The NHS constitution is designed to protect the NHS in England and to help ensure that it will always be there for you when you need it. It sets out the rights and responsibilities for UK residents (or from EU countries and foreign visitors) and rules what you can expect from the NHS and what the NHS expects in return.

Whilst it is not a legally binding document, it cannot be changed without the full involvement of patients, staff and general public.

The citizens advice bureau public information website, also sets out patients’ rights for each of the four countries.
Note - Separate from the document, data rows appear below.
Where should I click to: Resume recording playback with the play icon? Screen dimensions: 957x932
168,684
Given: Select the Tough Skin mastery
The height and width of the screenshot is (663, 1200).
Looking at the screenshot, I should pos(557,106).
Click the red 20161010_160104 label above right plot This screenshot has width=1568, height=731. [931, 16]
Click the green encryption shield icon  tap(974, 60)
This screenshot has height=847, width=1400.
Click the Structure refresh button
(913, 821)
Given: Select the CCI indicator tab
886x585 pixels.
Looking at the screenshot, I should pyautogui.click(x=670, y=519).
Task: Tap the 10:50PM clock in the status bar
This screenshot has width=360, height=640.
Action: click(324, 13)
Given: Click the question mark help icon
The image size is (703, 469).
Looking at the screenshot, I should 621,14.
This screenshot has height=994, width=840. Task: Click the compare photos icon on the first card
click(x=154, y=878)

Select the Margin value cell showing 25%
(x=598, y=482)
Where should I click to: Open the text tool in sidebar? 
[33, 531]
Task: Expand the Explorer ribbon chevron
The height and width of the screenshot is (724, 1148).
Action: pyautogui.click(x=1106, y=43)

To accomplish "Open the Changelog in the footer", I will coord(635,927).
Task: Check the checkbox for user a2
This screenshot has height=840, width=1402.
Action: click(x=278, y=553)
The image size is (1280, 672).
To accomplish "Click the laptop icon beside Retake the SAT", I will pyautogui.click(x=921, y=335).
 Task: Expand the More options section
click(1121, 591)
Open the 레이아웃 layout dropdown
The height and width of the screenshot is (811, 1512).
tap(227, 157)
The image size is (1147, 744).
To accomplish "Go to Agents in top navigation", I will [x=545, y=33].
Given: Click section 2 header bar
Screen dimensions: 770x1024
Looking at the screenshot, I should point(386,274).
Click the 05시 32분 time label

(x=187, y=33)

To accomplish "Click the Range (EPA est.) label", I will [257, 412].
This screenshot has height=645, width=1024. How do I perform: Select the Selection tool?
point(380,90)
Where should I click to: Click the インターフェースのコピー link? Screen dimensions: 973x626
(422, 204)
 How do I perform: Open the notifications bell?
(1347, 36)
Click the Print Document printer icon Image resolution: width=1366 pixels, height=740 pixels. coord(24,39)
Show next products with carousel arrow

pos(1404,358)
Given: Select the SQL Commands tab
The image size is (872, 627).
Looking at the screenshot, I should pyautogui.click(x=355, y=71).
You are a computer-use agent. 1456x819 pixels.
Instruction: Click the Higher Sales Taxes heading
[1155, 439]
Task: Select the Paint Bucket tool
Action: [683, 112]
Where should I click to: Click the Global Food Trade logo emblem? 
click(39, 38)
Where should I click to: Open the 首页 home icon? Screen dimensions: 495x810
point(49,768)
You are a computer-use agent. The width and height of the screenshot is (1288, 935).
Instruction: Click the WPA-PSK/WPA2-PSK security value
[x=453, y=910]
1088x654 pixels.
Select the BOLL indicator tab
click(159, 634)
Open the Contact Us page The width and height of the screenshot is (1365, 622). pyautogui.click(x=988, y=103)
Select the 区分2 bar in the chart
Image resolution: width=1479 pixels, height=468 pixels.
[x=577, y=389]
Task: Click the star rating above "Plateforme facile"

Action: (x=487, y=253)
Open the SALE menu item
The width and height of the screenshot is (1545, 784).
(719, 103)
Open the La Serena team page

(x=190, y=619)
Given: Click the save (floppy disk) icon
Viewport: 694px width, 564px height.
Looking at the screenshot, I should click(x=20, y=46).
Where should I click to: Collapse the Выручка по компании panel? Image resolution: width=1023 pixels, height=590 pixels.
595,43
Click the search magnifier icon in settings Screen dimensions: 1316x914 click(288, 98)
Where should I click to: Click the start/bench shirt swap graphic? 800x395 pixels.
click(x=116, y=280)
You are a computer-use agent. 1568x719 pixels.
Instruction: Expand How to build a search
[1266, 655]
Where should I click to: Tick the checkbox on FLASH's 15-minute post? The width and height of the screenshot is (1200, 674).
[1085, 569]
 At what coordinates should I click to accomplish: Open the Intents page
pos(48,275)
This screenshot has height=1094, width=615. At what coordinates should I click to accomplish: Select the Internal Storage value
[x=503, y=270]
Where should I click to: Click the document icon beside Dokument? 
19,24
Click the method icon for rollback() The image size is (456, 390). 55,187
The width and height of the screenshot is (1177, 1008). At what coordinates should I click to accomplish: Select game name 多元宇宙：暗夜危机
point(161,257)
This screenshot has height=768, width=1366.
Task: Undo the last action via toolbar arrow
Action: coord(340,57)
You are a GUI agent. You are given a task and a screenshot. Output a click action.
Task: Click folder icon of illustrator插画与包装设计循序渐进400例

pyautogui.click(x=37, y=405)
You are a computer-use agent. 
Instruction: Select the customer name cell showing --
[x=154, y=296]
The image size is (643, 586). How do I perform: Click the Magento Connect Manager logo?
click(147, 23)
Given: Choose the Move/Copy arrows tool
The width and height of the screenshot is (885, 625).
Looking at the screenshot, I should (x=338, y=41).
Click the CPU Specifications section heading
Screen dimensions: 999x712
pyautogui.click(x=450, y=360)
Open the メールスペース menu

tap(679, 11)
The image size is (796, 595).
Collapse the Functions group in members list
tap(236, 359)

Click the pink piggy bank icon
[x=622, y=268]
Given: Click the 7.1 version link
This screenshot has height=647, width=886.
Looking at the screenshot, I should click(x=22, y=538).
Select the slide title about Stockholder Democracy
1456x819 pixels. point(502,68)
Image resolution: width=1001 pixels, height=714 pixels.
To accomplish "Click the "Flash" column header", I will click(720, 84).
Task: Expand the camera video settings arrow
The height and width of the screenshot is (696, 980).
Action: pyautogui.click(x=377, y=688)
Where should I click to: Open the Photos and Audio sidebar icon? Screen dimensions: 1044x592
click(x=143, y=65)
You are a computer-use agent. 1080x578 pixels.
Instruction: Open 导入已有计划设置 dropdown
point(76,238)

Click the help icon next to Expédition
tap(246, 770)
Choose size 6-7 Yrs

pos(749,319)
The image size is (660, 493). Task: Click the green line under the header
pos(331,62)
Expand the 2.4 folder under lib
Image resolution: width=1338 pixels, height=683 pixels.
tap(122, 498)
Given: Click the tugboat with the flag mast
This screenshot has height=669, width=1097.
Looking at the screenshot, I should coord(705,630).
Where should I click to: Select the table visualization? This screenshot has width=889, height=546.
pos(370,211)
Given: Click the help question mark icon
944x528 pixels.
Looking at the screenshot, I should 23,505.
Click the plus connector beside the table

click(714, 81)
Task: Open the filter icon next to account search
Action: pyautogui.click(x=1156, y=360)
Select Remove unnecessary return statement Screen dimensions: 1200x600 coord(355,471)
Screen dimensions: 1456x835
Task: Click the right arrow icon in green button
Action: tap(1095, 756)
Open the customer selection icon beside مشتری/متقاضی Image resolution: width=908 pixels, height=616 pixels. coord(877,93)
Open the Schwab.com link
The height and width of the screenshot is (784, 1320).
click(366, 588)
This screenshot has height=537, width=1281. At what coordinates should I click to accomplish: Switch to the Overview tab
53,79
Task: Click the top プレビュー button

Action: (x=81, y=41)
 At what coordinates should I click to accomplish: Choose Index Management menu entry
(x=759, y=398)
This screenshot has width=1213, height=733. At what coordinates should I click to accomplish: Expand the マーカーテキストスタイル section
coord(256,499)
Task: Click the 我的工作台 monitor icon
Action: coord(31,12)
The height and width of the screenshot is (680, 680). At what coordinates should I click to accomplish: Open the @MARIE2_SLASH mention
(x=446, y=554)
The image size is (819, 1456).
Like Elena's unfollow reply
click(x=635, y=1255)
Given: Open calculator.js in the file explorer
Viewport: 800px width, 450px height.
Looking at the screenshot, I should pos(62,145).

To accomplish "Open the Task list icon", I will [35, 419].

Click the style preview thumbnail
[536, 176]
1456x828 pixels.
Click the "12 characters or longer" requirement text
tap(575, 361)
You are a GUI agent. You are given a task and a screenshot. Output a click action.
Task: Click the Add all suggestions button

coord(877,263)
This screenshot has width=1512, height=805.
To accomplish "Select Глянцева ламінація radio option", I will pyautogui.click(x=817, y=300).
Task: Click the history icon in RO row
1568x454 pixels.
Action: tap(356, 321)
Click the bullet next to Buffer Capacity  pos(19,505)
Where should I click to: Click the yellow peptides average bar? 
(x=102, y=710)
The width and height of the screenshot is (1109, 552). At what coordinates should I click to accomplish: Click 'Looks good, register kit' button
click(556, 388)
Some of your rights and responsibilities as a patient

As a patient your rights and expectations as described in the NHS constitution include:

  • Convenient and easy access to health services free of charge and within maximum waiting times
  • A good quality of care and environment based on best practice
  • Not to be discriminated against on the grounds of gender, race, religion and belief, sexual orientation, disability or age
  • To receive drugs and treatment as recommended by the national institute for health and clinical excellence (NICE) for use in the NHS if your doctor feels it is clinically appropriate for you
  • Decisions made in a clear and transparent way so you can understand how services are planned and delivered
  • To be treated with dignity and respect in accordance with your human rights
  • The right to privacy and confidentiality

In return, as an NHS patient, you have the responsibility to:

  • Recognise that you can make a significant contribution to your own and your family’s good health and wellbeing and take some personal responsibility for it
  • Register with a GP Practice as the main point of access to NHS care
  • Treat NHS staff and other patients with respect
  • Provide accurate information about your health, condition and status
  • Keep appointments or cancel in reasonable time so that other patients can benefit from the appointment slot
  • Follow the course of treatment which you have agreed with your GP and talk to your doctor if this is difficult
  • Give feedback, both positive and negative, about the care you have received

Practice responsibilities

Every GP Practice has a responsibility to ensure that everyone who needs to use their services can do so.

If you have particular difficulties that affect your access to your GP you should raise these with your practice so they can work with you to resolve them.

For example:

  • Do you have hearing difficulties and need staff to speak clearly and slowly, facing you at all times or do you need a sign language interpreter or lip reader?
  • Do you have other communication difficulties and need to use support aids?
  • Would you like practice information provided in a different format such as large print, braille, on tape or disk?
  • Does anxiety make it difficult for you to wait in the waiting room so you need alternative arrangements while waiting for your appointment?
  • Do you have memory problems which mean you forget your appointment and need a reminder or an appointment card?
  • Do you have problems accessing the building itself such as using stairs or opening heavy doors?
  • Does your mental health problems or learning needs mean you need longer appointment times to ensure you have a long enough time with your GP to explain and understand your health issue?
  • Are you a carer who needs additional support such as home visits or appointments at specific times?